There is no set number of complaints a center can receive before being shut down. Boothe said he has never personally revoked the license on a Carson City center. If his office receives a complaint -- depending on the nature of it -- he goes to the center unannounced and listens to the "other side" of the story before deciding if corrective action is needed.

"Unfortunately, the parents see a lot more than I do, so sometimes a complaint can't be substantiated," Boothe said.

If it is substantiated the licensee is given a time limit to correct the problem, which Boothe reinvestigates on a follow-up visit.

Centers are also subjected to at least two inspections per year and random visits.

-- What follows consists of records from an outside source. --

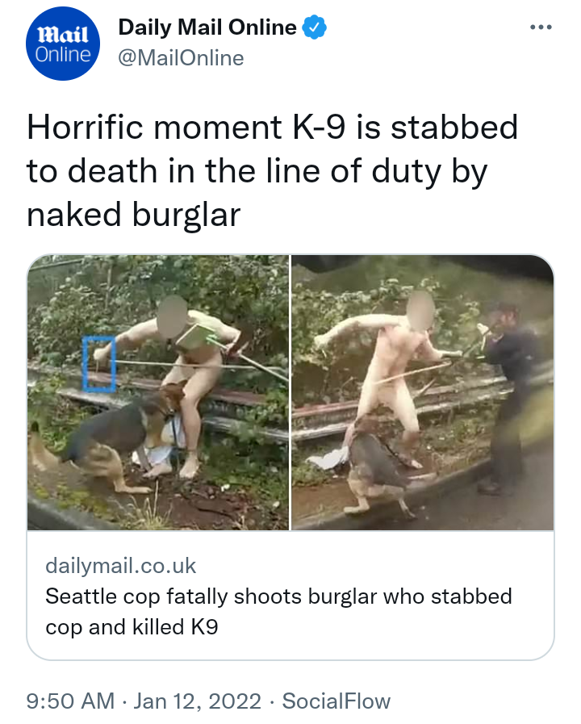
Task: Click the SocialFlow source label
Action: click(x=336, y=701)
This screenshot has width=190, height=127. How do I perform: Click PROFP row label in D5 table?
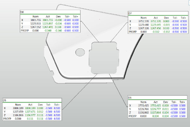click(x=7, y=118)
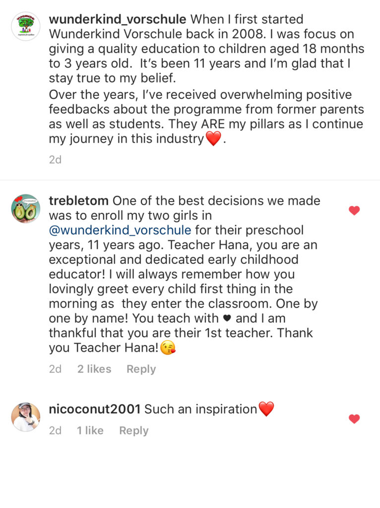Tap the red heart emoji ending the caption
This screenshot has height=508, width=380.
tap(213, 139)
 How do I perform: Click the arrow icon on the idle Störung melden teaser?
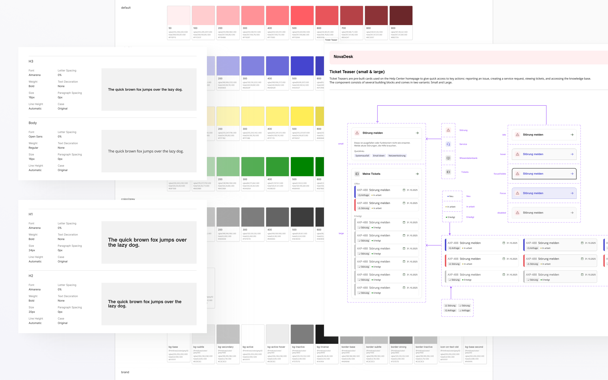tap(572, 135)
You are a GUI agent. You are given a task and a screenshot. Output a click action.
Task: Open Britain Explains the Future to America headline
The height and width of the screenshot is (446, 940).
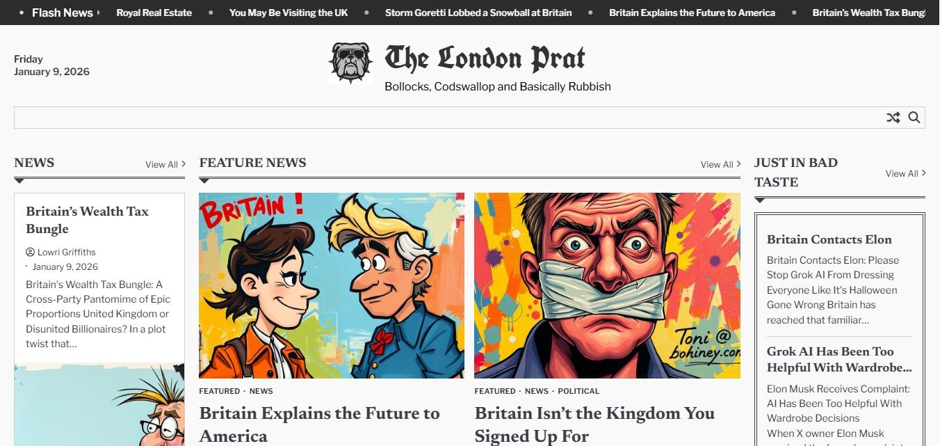click(320, 424)
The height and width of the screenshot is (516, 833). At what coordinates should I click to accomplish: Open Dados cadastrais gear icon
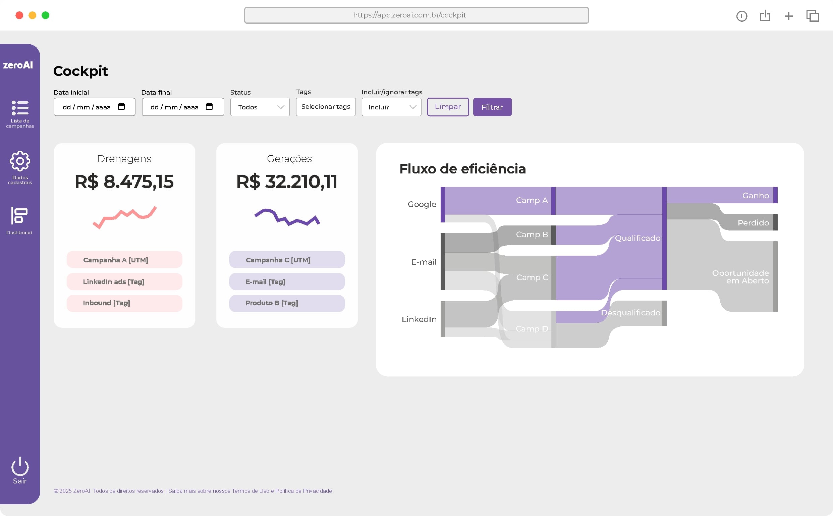[x=20, y=161]
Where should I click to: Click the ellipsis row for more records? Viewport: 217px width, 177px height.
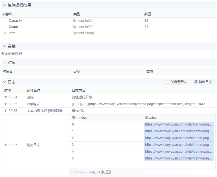pyautogui.click(x=75, y=165)
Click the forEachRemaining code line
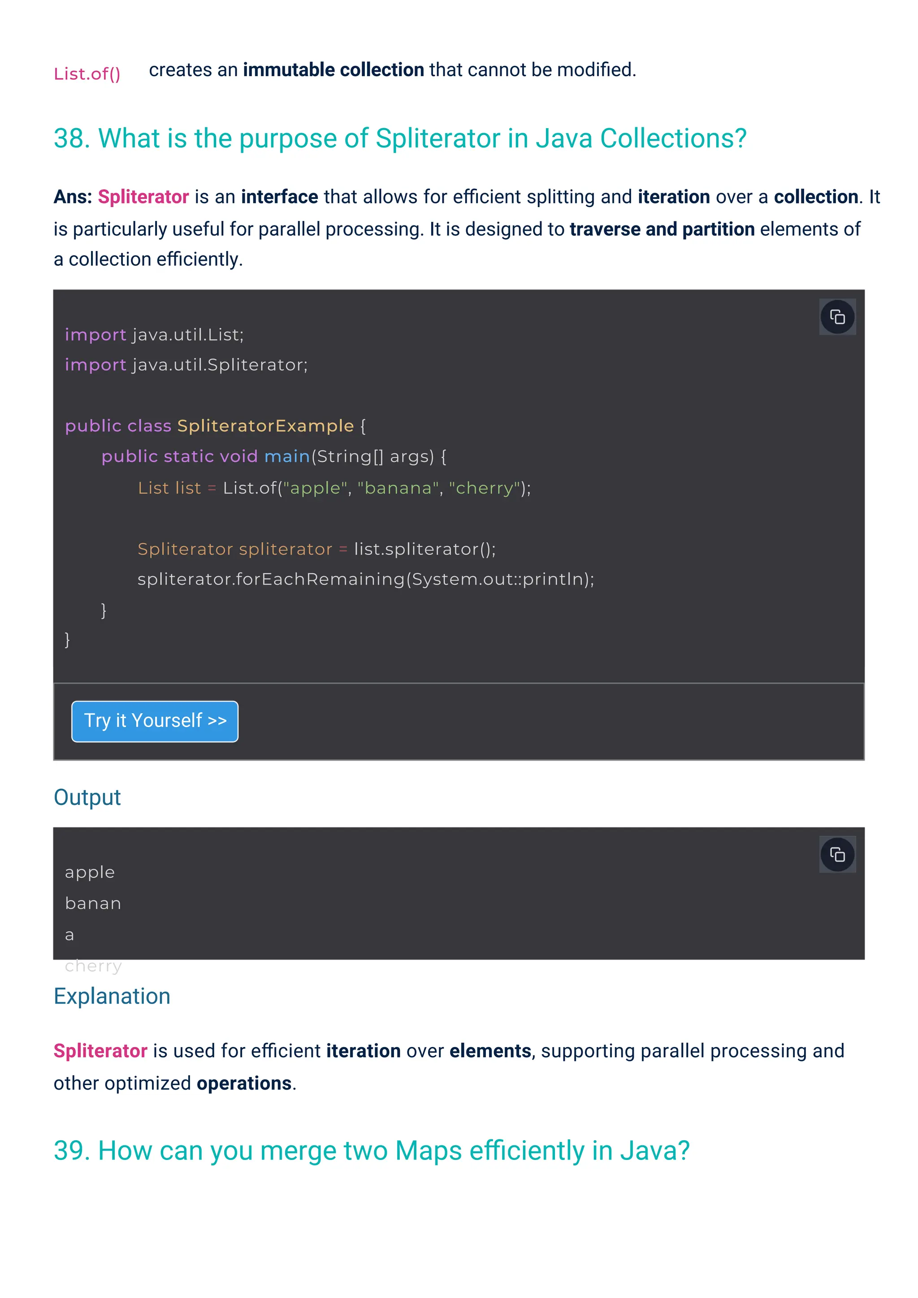This screenshot has height=1298, width=918. pyautogui.click(x=365, y=579)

The health department inspects the locations and a representative from the fire department also inspects to ensure the facility meets fire codes.

Boothe said in addition to regulating the licensed facilities, he also responds to complaints of illegal day cares in the city.

"Since I haven't licensed them, I don't have jurisdiction to go in except for when they have too many children," he said.

Boothe said those "illegal" day-care providers are given 24 to 48 hours to reduce the number of children. "I will monitor them for a time to make sure they are doing that," he said. If the offenders continue to ignore the regulations they can be fined.

To provide day care, providers need both a business license and day-care license.

"If you are being paid for watching one child you need a business license because you're conducting business in Carson City. You don't need a child-care license until you are watching five or more -- including your own," Boothe said.

"The way the law is, a birthday party can be construed as an illegal child-care situation," he said.